Cotruvo shares a great deal of concern for people seeking clean water and with his knowledge and experience he hopes to be able to help those with water issues around the globe.

“I like the challenge and the opportunity to help clients solve real and complex problems. By integrating technology, health risk, science and regulatory strategy, I bring a multidisciplinary approach that helps cut through to the real choices and their health and practical consequences,” notes Cotruvo. “The opportunity to work internationally with a great variety of people and cultures is personally very rewarding. One gets the sense that the world is a very large place but the people and the issues that they face are very similar everywhere. But, I do not appreciate the 12 to 16 hour airplane rides.”

 

Dealing with contamination

One of Cotruvo’s many strengths over his career has been his knowledge for water contamination. He has played a huge role in helping describe the many different contaminants in Water Technology’s Contaminant of the Month section, and he also shares this knowledge in several other ways. He has been involved with the World Health Organization (WHO) for many years as an expert adviser for developing its “Guidelines for Drinking Water Quality.” Cotruvo also led a study on the basic toxicological mechanisms of bromate and understanding its real risk in drinking water.

“I also like writing regularly for Water Technology because it is an opportunity to communicate about many issues that are relevant to the water industry,” adds Cotruvo.

He has written articles for this publication in particular to help spread the awareness of water contamination as well as limiting concerns for other contaminants that have found to not be as harmful.

“I also have consulted for several countries and major companies, including some in POU/POE, that have water and health related issues and serve on numerous panels that advise water authorities on major water reuse projects,” he says.

After a quarter of a century in the industry Cotruvo feels now is the time for him to educate others on what he’s learned throughout his career, hoping to ease the minds of those on water contamination and educating them on ways to be safe.

 

Looking to the future

Like many, Cotruvo believes the municipal water industry especially is on the rise as it’s matured and expanded over the last 40 years. “It (municipal water industry) has become much better educated in the science and technology of water provision and much more sensitive to public concerns,” educates Cotruvo. “Technologies like ozonation, membranes and granular carbon that were unheard of then in American water have now become routine. Analytical methods like GC/MS, inductively couple plasma emission spectroscopy are widely used.”
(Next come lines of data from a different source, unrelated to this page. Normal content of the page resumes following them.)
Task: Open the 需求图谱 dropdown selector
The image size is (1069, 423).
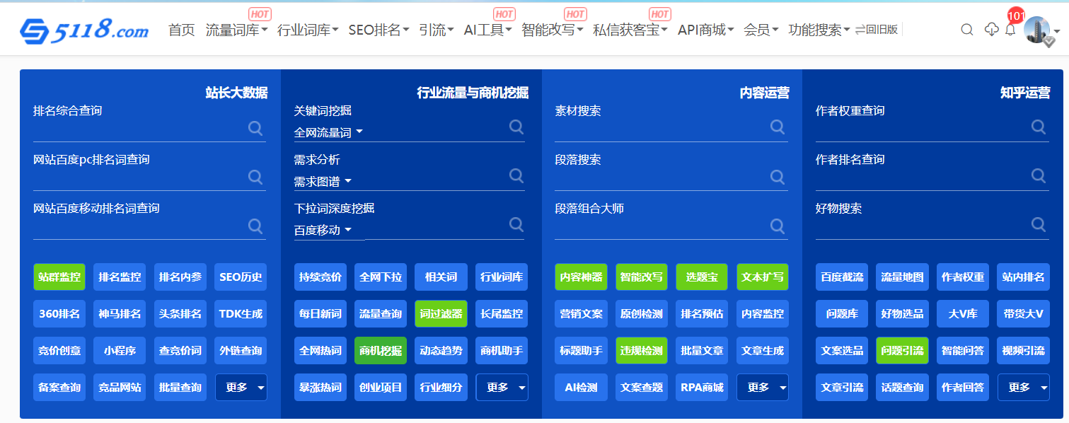Action: click(323, 182)
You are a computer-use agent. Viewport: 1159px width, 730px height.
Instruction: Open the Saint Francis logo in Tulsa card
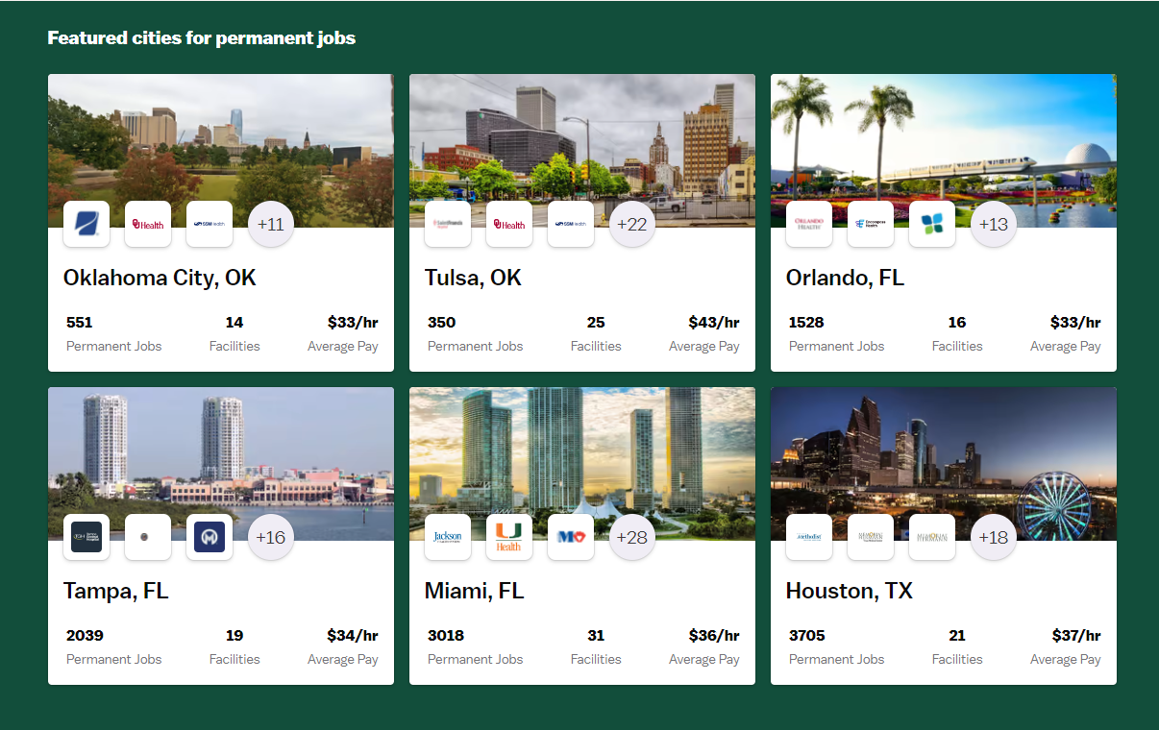448,224
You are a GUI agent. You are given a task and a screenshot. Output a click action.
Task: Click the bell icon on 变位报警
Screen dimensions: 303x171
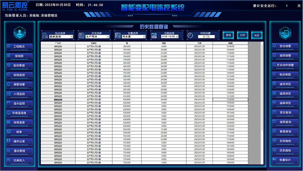coord(274,46)
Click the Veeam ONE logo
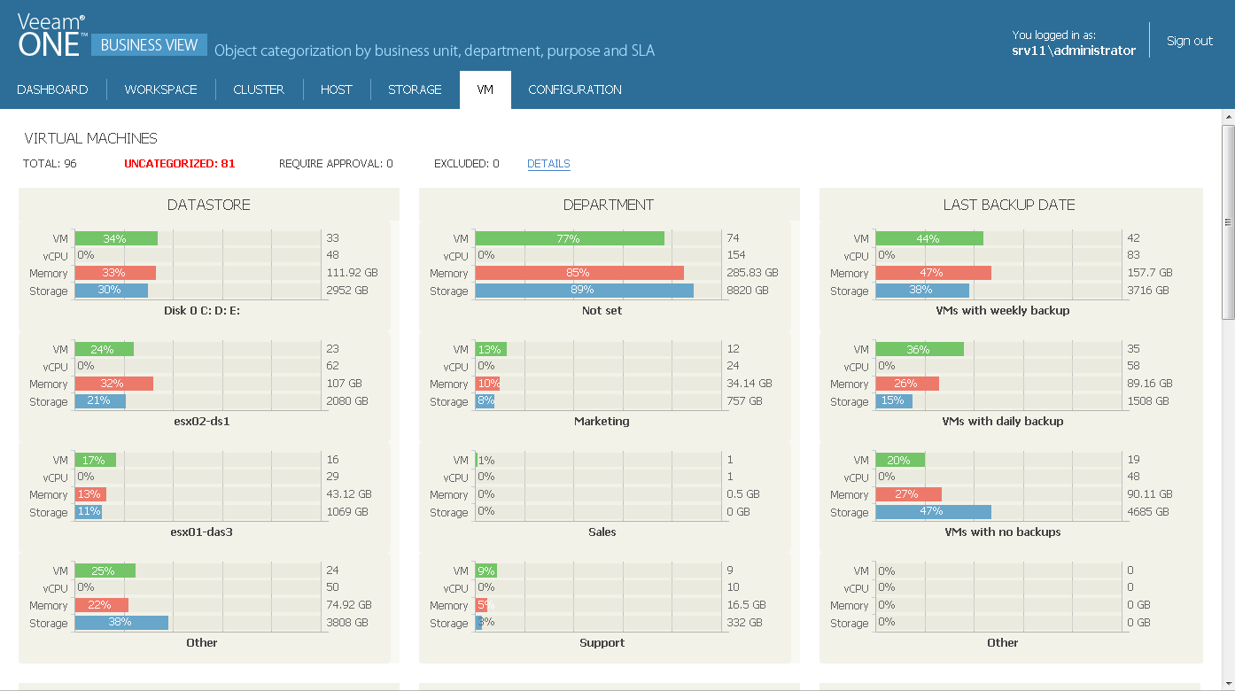 pyautogui.click(x=51, y=37)
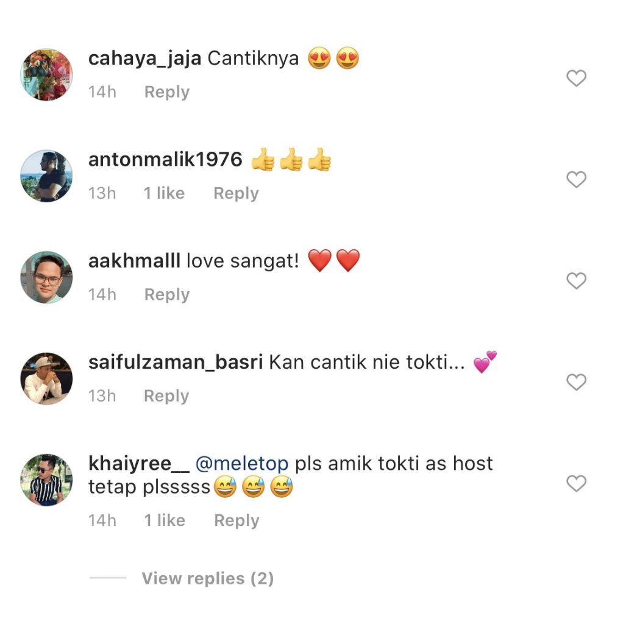Image resolution: width=623 pixels, height=624 pixels.
Task: Open khaiyree__ username link
Action: click(139, 464)
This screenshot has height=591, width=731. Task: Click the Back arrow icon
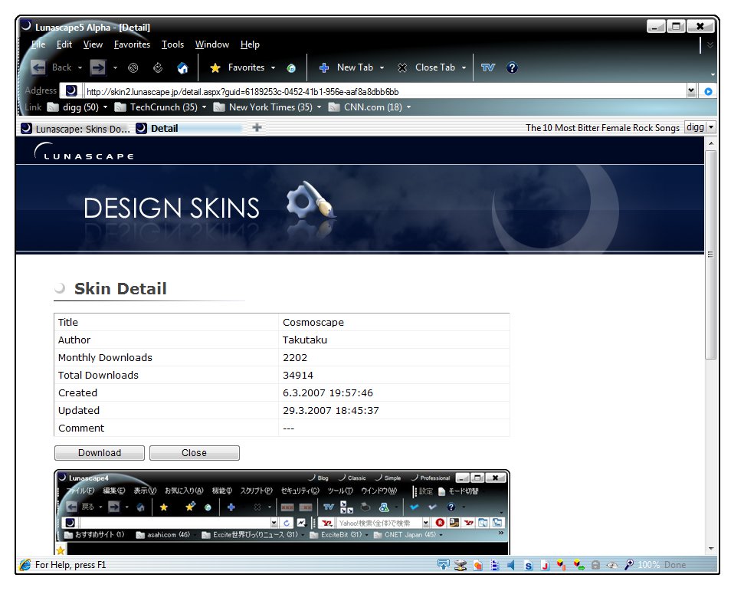[38, 67]
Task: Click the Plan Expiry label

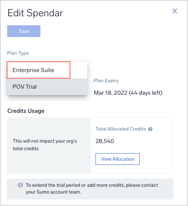Action: 106,80
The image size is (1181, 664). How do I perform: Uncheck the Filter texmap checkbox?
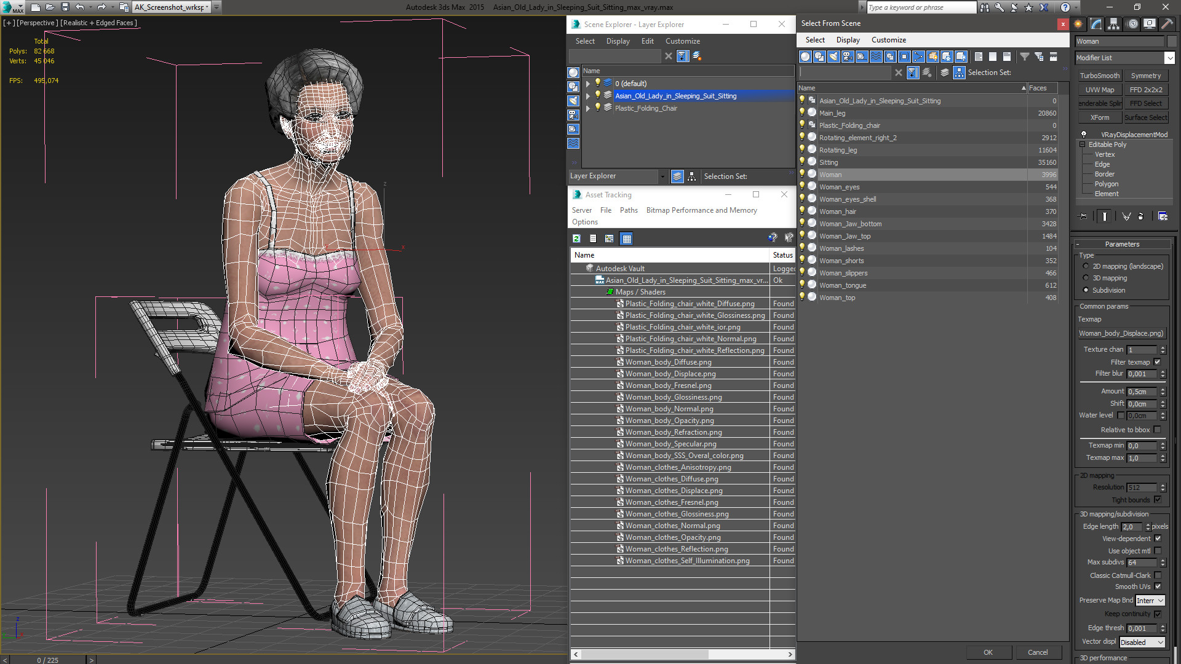tap(1157, 362)
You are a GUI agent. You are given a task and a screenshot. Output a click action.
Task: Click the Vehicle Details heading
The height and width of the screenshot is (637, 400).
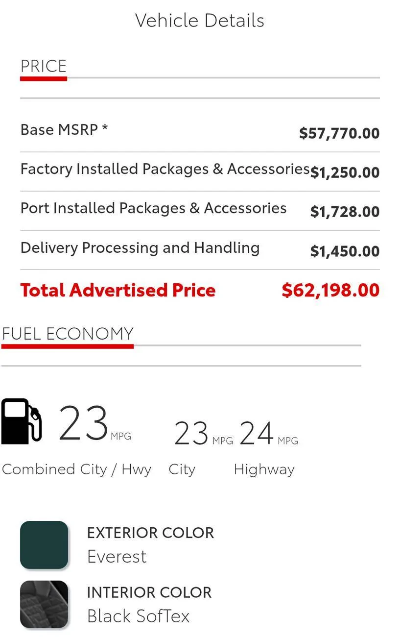coord(200,21)
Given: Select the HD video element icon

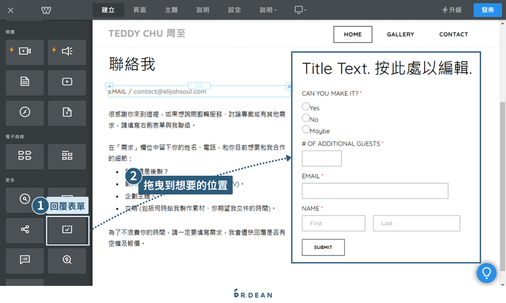Looking at the screenshot, I should pyautogui.click(x=24, y=52).
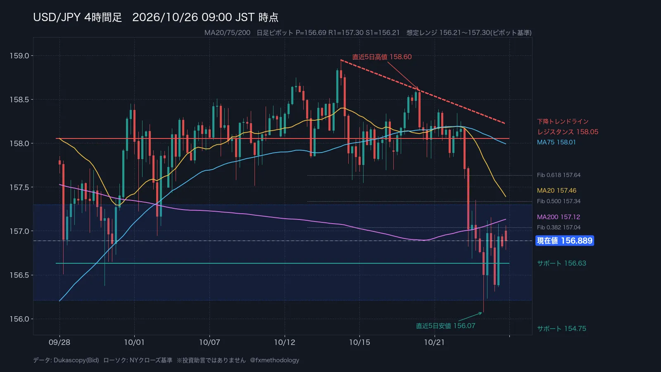
Task: Select the Fib 0.618 157.64 label
Action: pos(559,175)
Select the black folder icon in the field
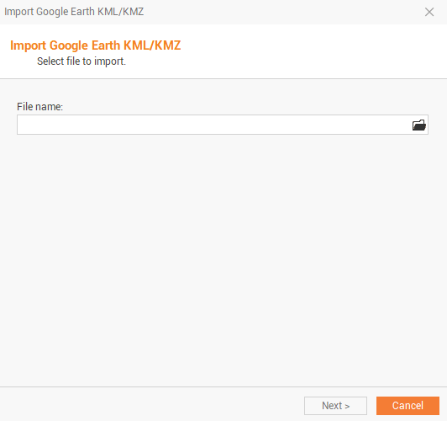447x421 pixels. (x=418, y=125)
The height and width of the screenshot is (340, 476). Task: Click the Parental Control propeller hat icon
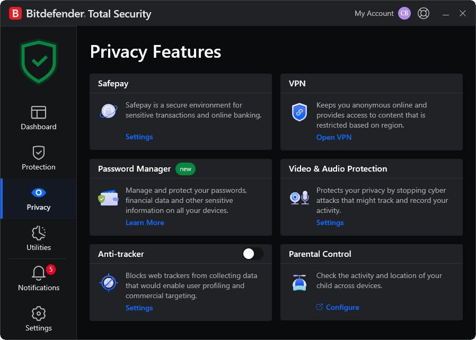[x=299, y=282]
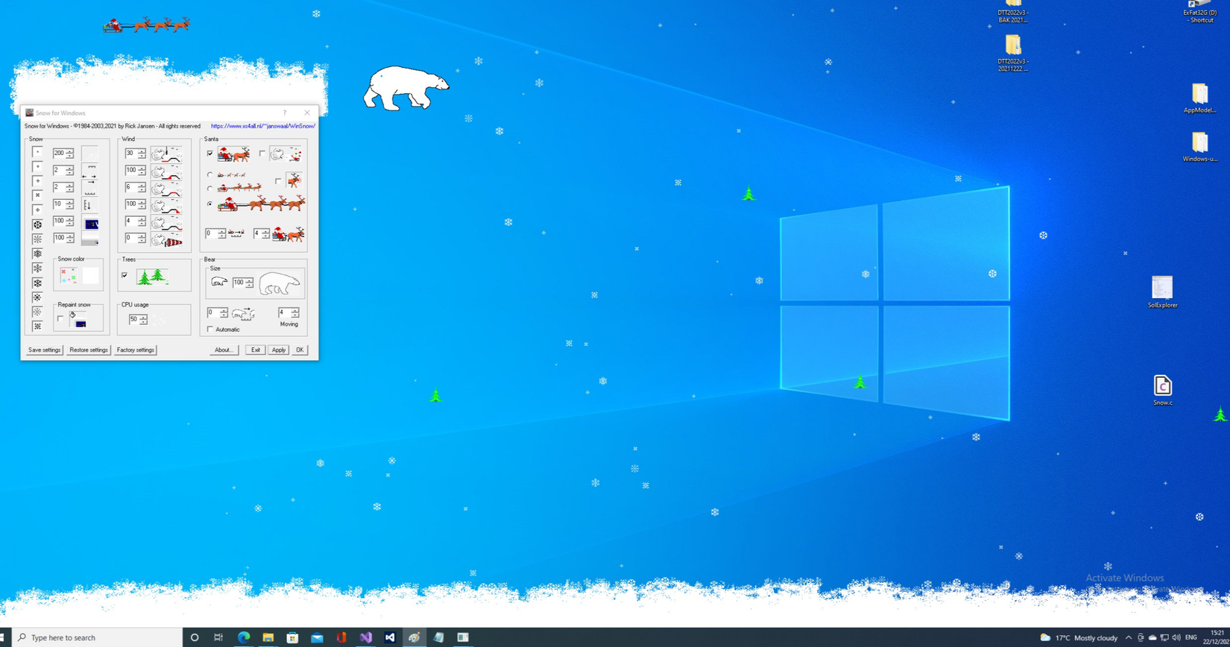Image resolution: width=1230 pixels, height=647 pixels.
Task: Open the WinSnow website link
Action: (262, 126)
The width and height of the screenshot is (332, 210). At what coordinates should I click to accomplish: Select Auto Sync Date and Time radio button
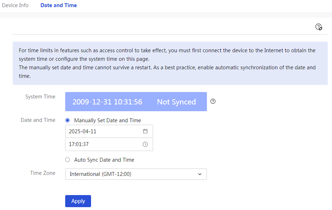[x=68, y=160]
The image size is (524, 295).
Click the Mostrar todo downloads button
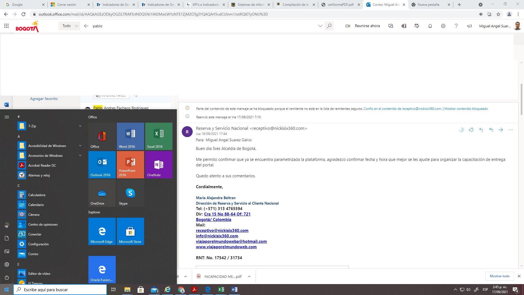click(x=499, y=276)
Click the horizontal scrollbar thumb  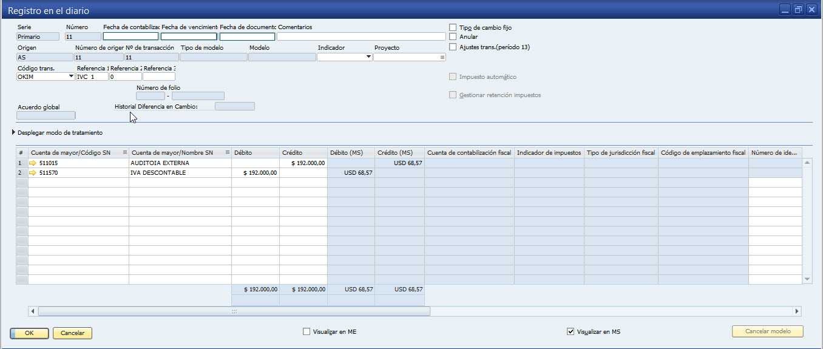(x=234, y=311)
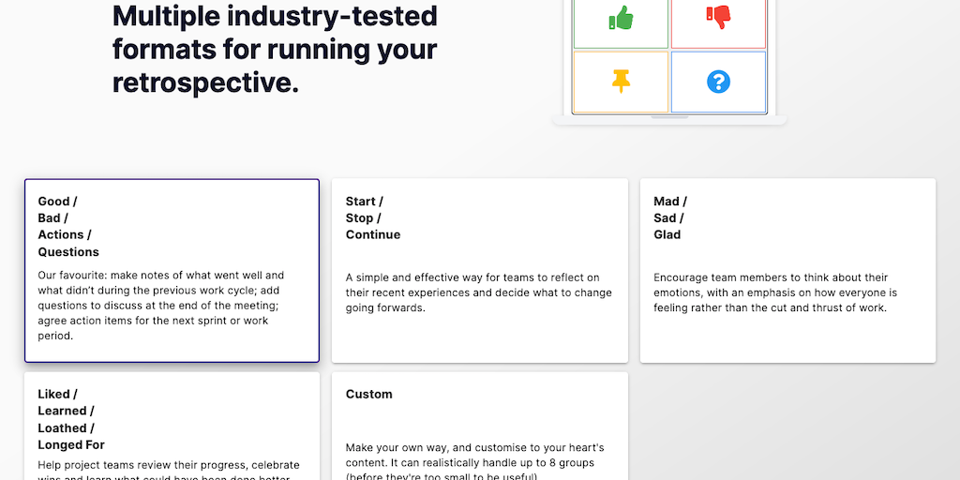Select the Good / Bad / Actions / Questions card
960x480 pixels.
172,270
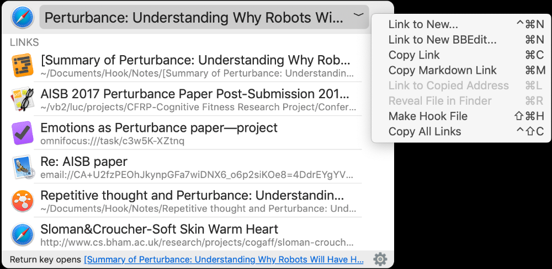Click the AISB 2017 paper document icon
552x269 pixels.
(x=23, y=99)
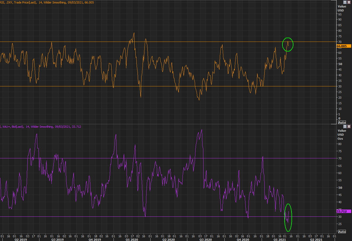This screenshot has width=352, height=241.
Task: Maximize the XAU gold RSI pane
Action: pos(345,126)
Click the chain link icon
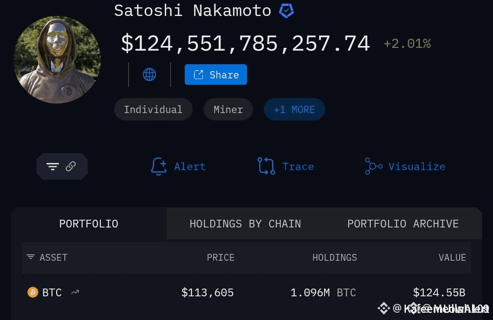 (71, 166)
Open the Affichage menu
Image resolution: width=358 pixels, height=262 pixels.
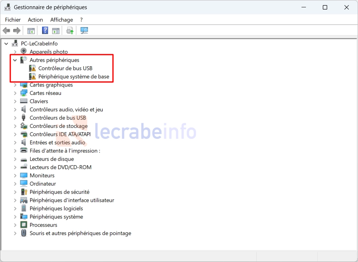(x=62, y=20)
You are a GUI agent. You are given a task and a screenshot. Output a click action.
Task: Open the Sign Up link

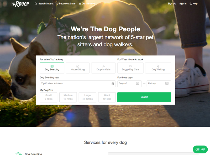coord(172,4)
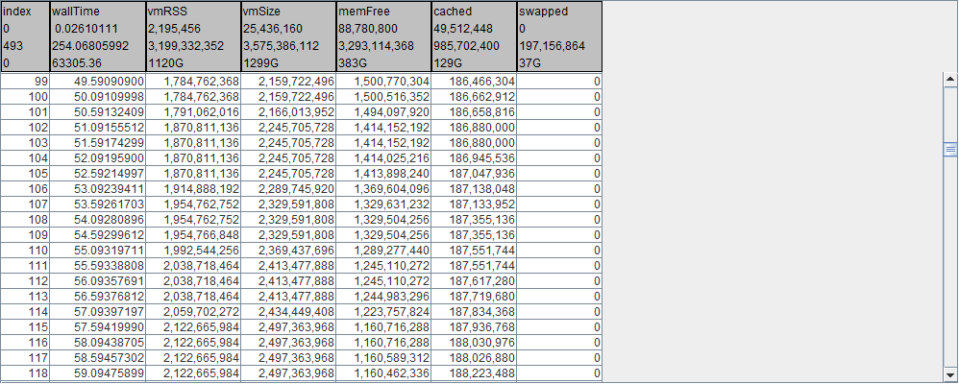Select cached cell 187,617,280

click(473, 281)
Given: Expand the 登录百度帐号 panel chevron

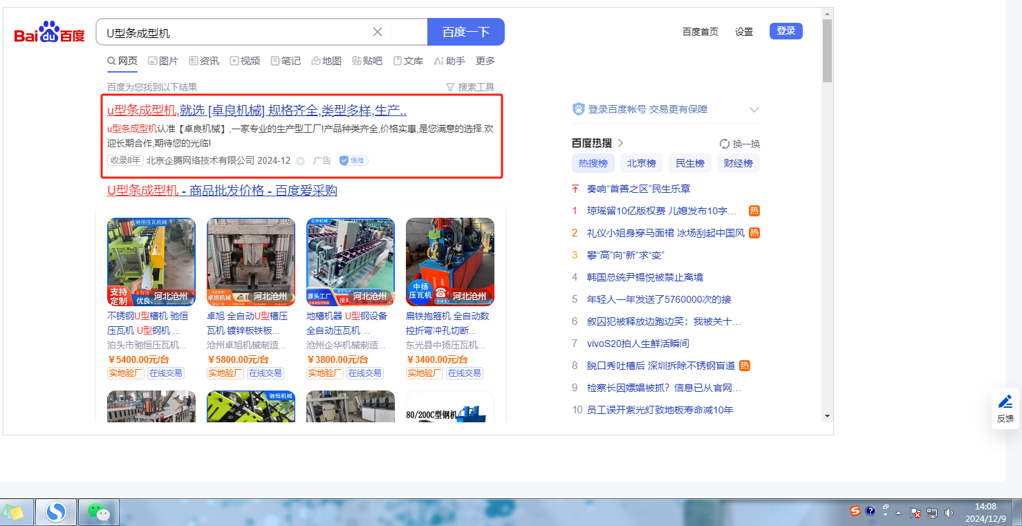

Cotruvo adds that some public concerns are misplaced, saying that the majority of drinking water in the U.S. is safe and getting even safer.

The main question Cotruvo foresees for the future of the industry is: What will be the paradigm for the provision of public drinking water and the water industry for the future?

He notes that less than 1 percent of water supplies is actually used for drinking and cooking, posing the question, “Does it really make sense to be producing millions of gallons per day at higher and higher quality, then shipping it through many miles of pipe to a consumer for drinking?”

Cotruvo proposes the possibility of there being a distinction between beverage water and commodity water.

“Remote real-time sensing of important quality parameters will be key to typical water supply operations and particularly for the greater introduction of potable water reuse applications,” says Cotruvo. “Water availability is already the most important threat in many parts of the world so water reuse will become more and more prevalent.”

Cotruvo is married to Karen Cotruvo and they have one son Joey, who is following in his father’s footsteps with a Ph.D. from MIT in Bioinorganic Chemistry. But, as the elder Cotruvo can probably attest, you never know where your career will take you. Some 40 years ago helping raise water contamination awareness to people around the globe probably wasn’t on his to-do list, but this industry is much better off because of the path he chose.